Time to re-engineer Metro Manila

All year round, we cope with bad air quality, poorly maintained roads, street garbage and outdated public transit in Metro Manila. But when the rains fall, the metropolis literally comes to a halt and reveals how unlivable the city has become.

Rains, floods and the ensuing traffic jams, it turns out, are the great equalizer.

All of this has been a gradual build-up of three converging phenomena (a perfect storm):

The growth of Metro Manila from small city to a megacity in a short 60-year period;

The growth in autonomy and the growing lack of cooperation between and among local governments in Metro Manila; and,

The growing impact and severity of climate change.

Growth of a megacity. Post-World War II (1948) Manila had an urban footprint of only 83 square kilometers. With portions of Caloocan, Pasay, Quezon City, San Juan and Mandaluyong, the total population then was 1.6 million.

In the 1960s, urban expansion included Makati, then considered suburbia. In 1975, the 17 cities and towns were merged into the Greater Manila Area (GMA) covering 636 sq km (less than 0.5 percent of the country’s total land mass) with a population of 4.9 million.

By 1995, GMA morphed into Metro Manila, spilling north into Bulacan, east to Rizal and south to Cavite. The urban footprint was 778 sq km; the population 9 million.

By 2010, Metro Manila was the 11th most populous city in the world (11.6 million; 18,650 persons per sq km). The day population, however, including those living outside but working in the metropolis, was almost double (20 million).

And growth will not stop there.  By 2015, Metro Manila will become the Greater Metro Manila Area (GMMA) with persons commuting from as far away as south Cavite, the lake towns of Laguna and Rizal, and central Bulacan.  The urban footprint will be over 1,512 sq km (50 km north to south and almost 25 km east to west).

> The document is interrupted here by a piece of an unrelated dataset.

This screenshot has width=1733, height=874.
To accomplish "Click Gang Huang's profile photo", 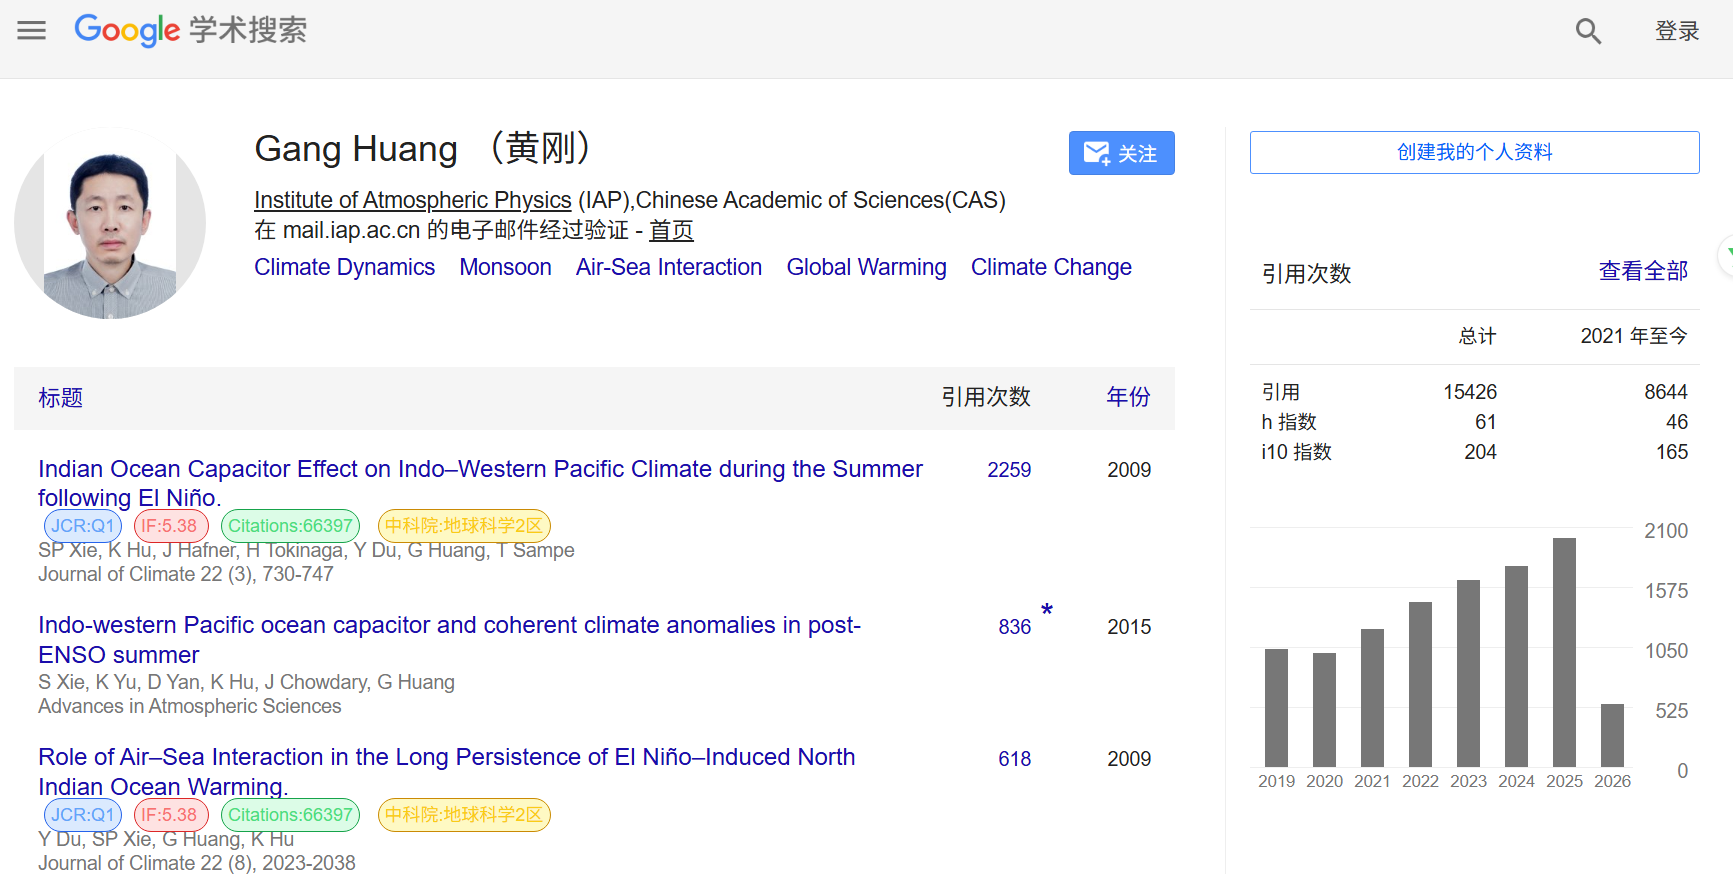I will coord(110,224).
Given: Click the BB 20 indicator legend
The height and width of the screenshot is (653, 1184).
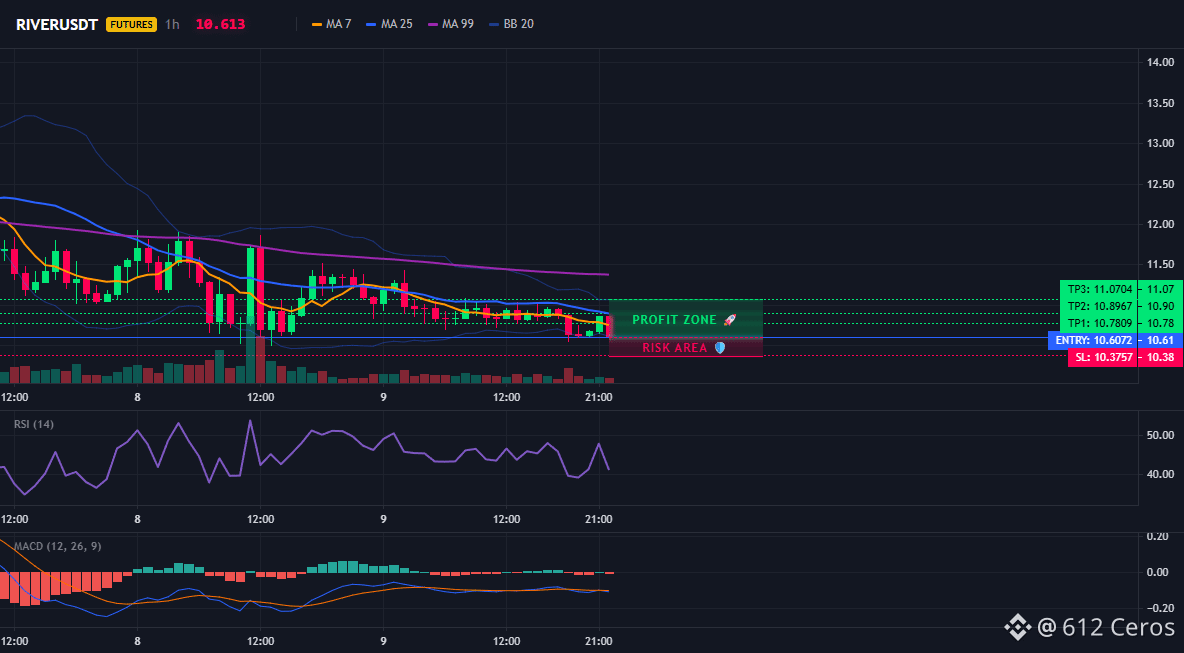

Growth in the autonomy of local governments. Up till 1992, the Metro Manila Commission (later Metro Manila Authority) had authority over the 17 cities in MM. The law creating the Metro Manila Development Authority (MMDA) returned powers to the cities, leaving the MMDA with no real authority to coordinate planning and investment.

Since then, the power wielded by the MMDA has been personal rather than institutional. It is as assertive as the personality of the chairman or his closeness to the president. In truth, the MMDA does not have the muscle to even convene the council of mayors.

The result: no long-term planning, much less management of the growth of MM.

Growing impact of climate change. Climate change will be particularly critical for the Greater Metro Manila Area  because the metropolis is built on an alluvial, deltaic plain at sea level. The Philippine Imperative on Climate Change predicts that over 60 percent of the metropolis would be submerged permanently if global warming raised the sea level even by only three feet. “This is not a fearless forecast,” says Neric Acosta of PICC, “it is a reality check we must confront today.”

What should all of this be telling us?

One, the problems of a megacity go beyond LGU jurisdictions.

Two, the problems transcend short LGU terms of office (three years with two possible reelections) and presidential administrations (six years, no reelection).

Three, the problems go way beyond project responses.

We need to seriously re-engineer Metro Manila’s infrastructure and living/work arrangements. We need structural reform with four essential elements:

Political power and authority to call the 17 cities to task when necessary;

Professional and technical expertise in urban planning and land-use management to plan for the entire region;

Financial and material resources to manage shared services effectively; and,

Long-term infrastructure investment funds.

The time is ripe to look at the current MMDA structure and to re-engineer it into a regional authority with real political power to look after:

Major circumferential roads (e.g. Coastal Road, Edsa, C-5) planning, design and traffic management;

Garbage disposal (not collection), landfill sites and transshipment facilities; and

Flood control.

A re-engineered MMDA should also take over the following:

(a) The Pasig River rehabilitation program;

(b) Land-use planning, zoning (which all 17 cities must conform to);

(c) Construction of strategic water catchment basins and watershed management for flood control (and water supply);

(d) Takeover of the regional disaster coordinating council for disaster-risk reduction and the climate change-proofing of the metropolis.

None of the cities in Metro Manila can act beyond their political boundaries yet the problems go beyond these boundaries.

None of the cities in Metro Manila have any incentive to think beyond the short terms of office of mayors, yet the problems require long-term investment.

None of the cities in Metro Manila are responsible to each other and yet we all suffer because of this indifference.

A strong regional authority with political power is the solution. Otherwise, Metro Manila will not only be the unlivable megacity it has become, it will destroy value for the entire country in the process.